## Task brief
Your task is to repeat exactly the lines from the one with "Task: Click the five-star rating icons" through the end of the records, both included; please leave the pictures out.

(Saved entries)
-=-=-

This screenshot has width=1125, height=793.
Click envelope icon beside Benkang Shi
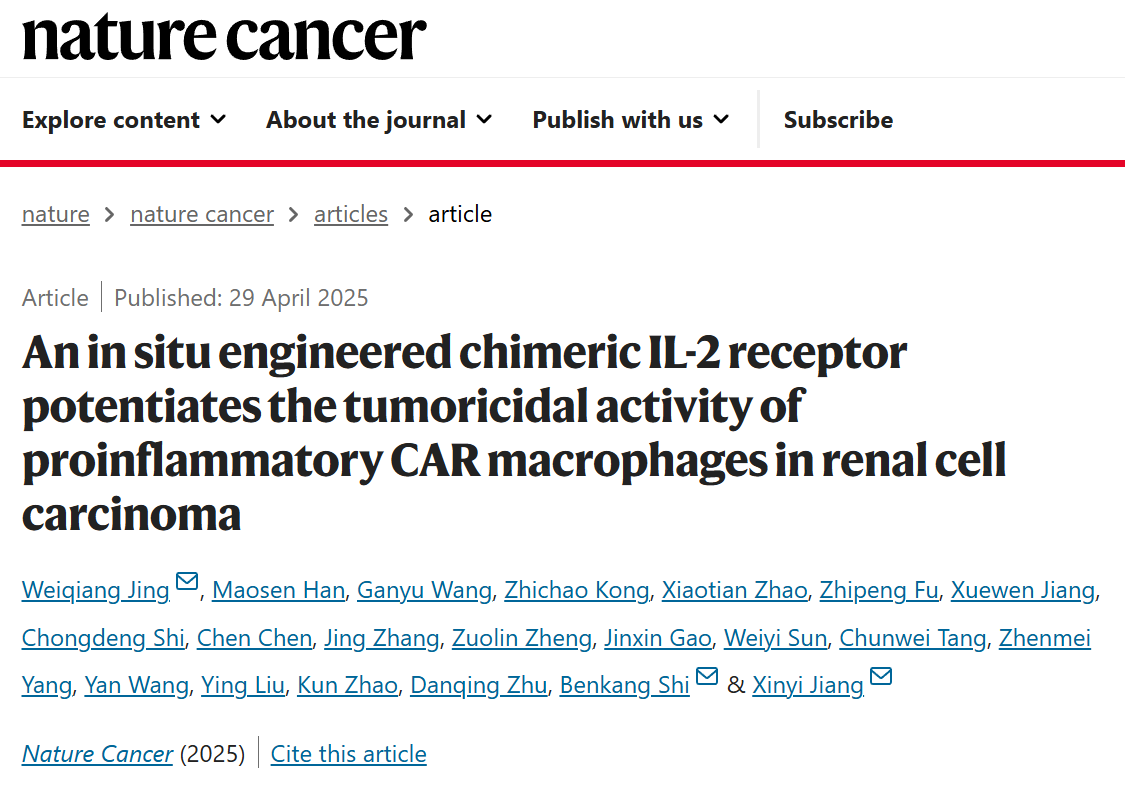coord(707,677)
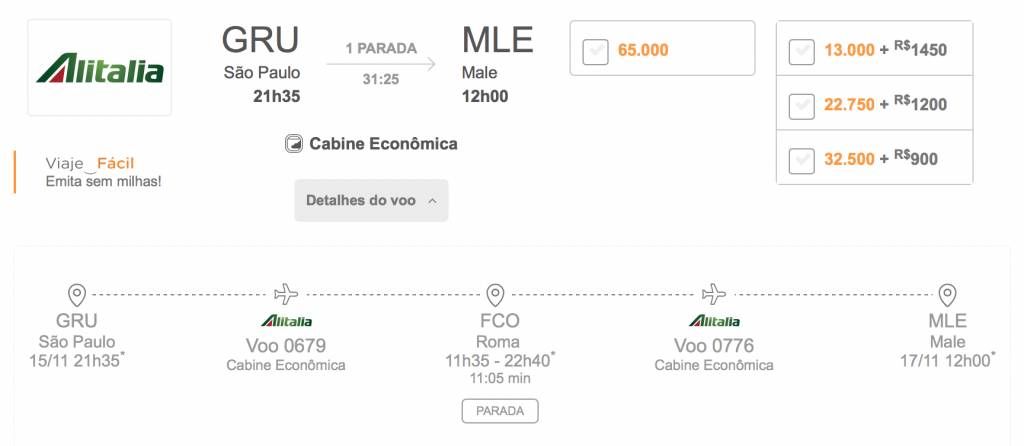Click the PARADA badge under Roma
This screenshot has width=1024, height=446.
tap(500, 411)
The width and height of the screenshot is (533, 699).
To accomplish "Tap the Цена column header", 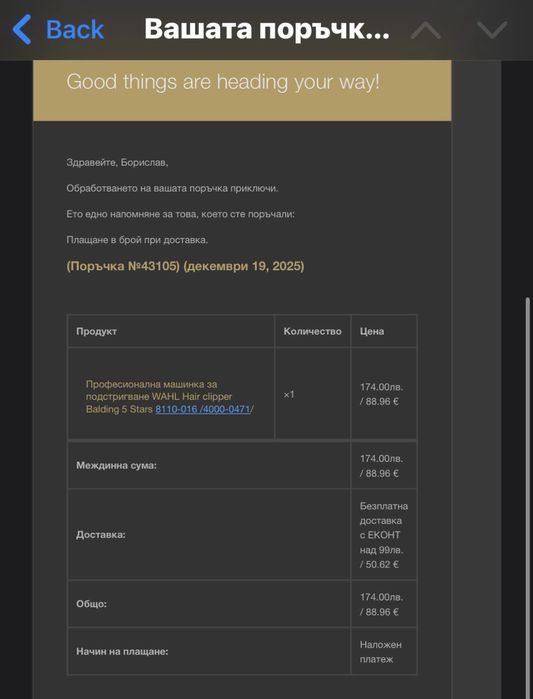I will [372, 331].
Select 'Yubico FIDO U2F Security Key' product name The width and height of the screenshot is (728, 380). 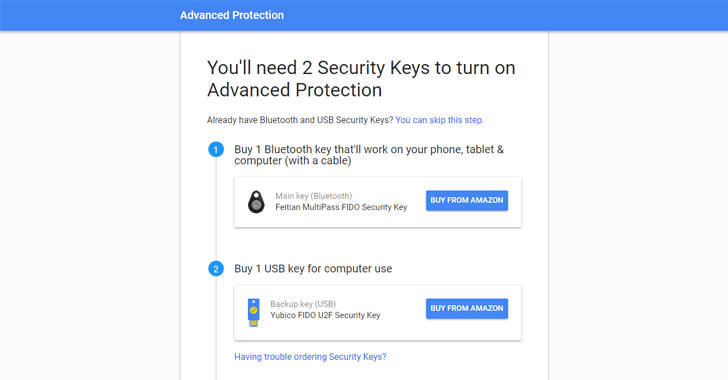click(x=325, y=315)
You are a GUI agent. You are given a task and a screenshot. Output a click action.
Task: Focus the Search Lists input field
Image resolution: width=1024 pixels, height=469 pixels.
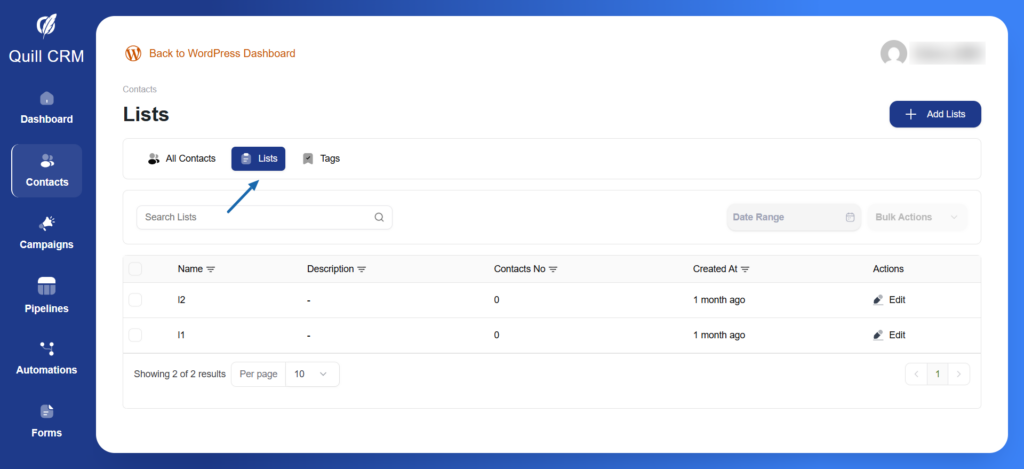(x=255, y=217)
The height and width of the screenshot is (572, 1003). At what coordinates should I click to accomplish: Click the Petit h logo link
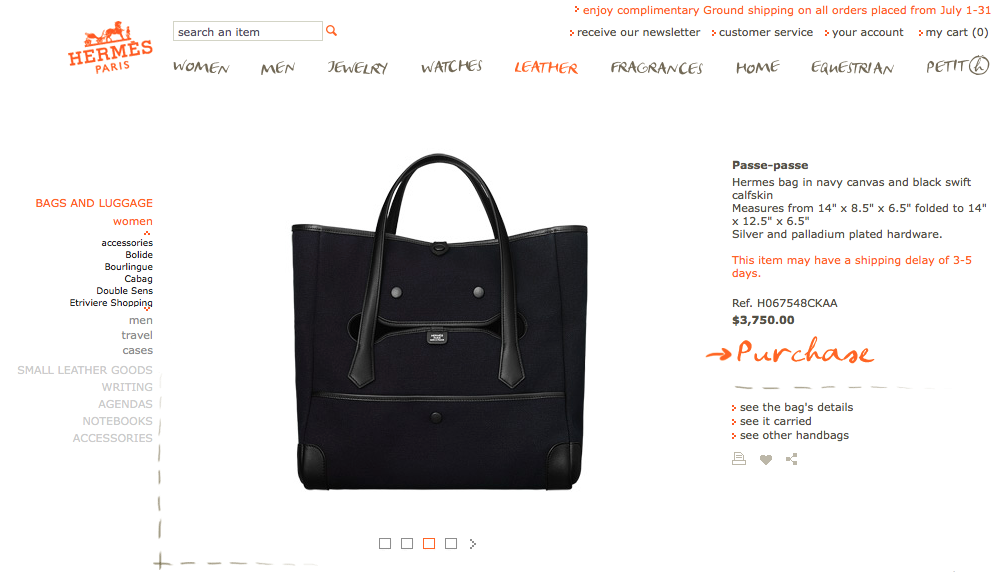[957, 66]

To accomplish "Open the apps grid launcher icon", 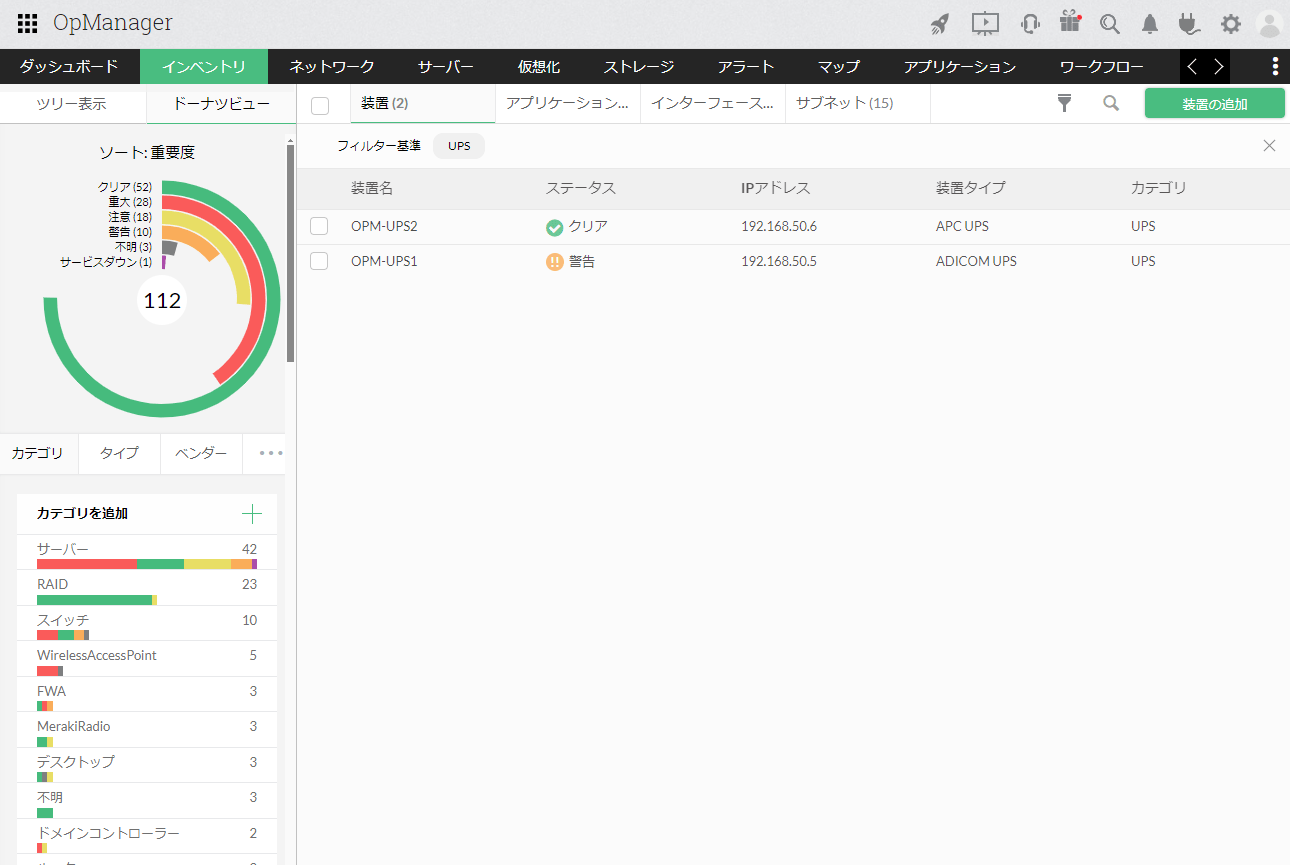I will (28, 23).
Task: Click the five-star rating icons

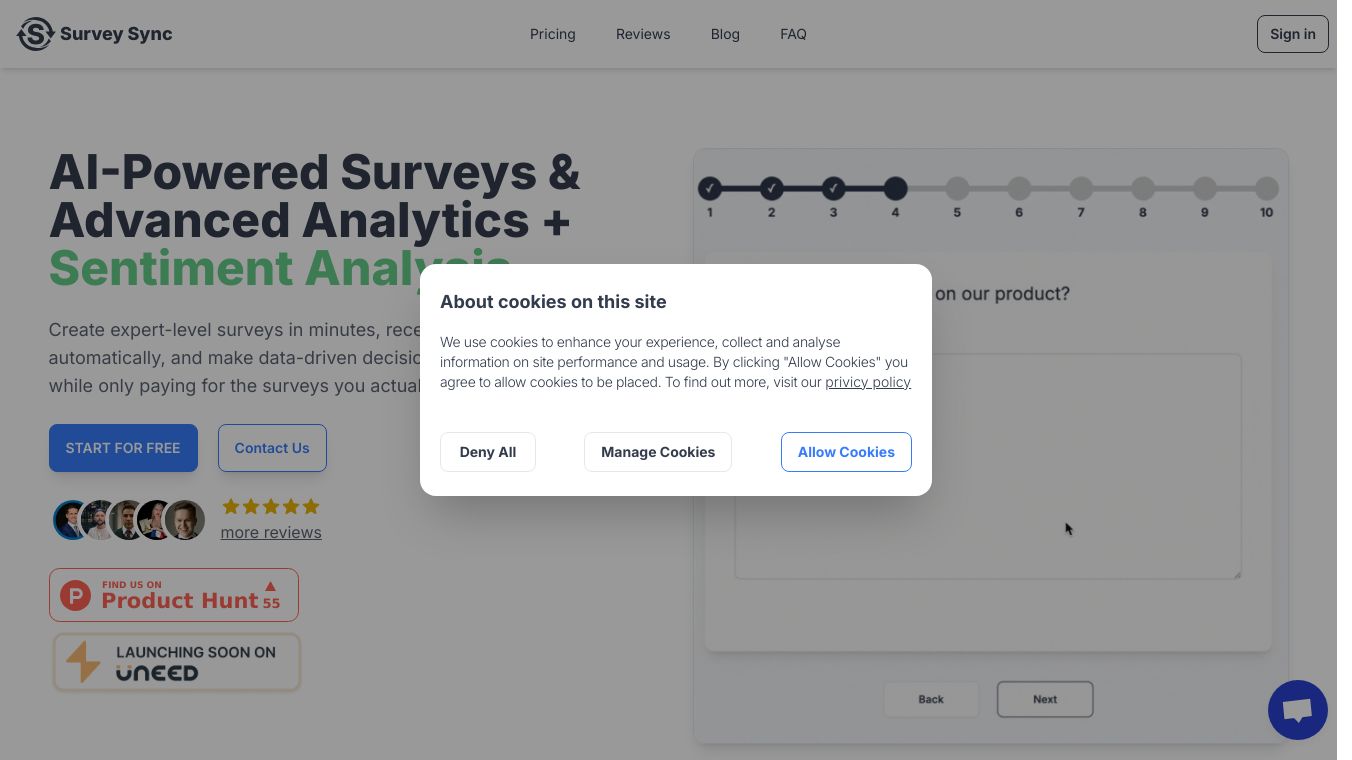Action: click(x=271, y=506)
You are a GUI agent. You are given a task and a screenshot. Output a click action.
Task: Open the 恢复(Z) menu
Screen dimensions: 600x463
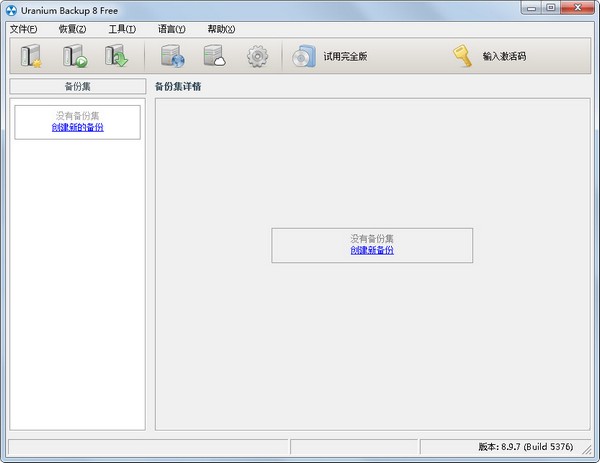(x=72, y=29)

-=-=-

## Answer section
Task: Click the five-star rating icons

Action: click(x=271, y=506)
You are a GUI agent. You are given a task and a screenshot. Output a click action.
Task: Open the 恢复(Z) menu
Screen dimensions: 600x463
(x=72, y=29)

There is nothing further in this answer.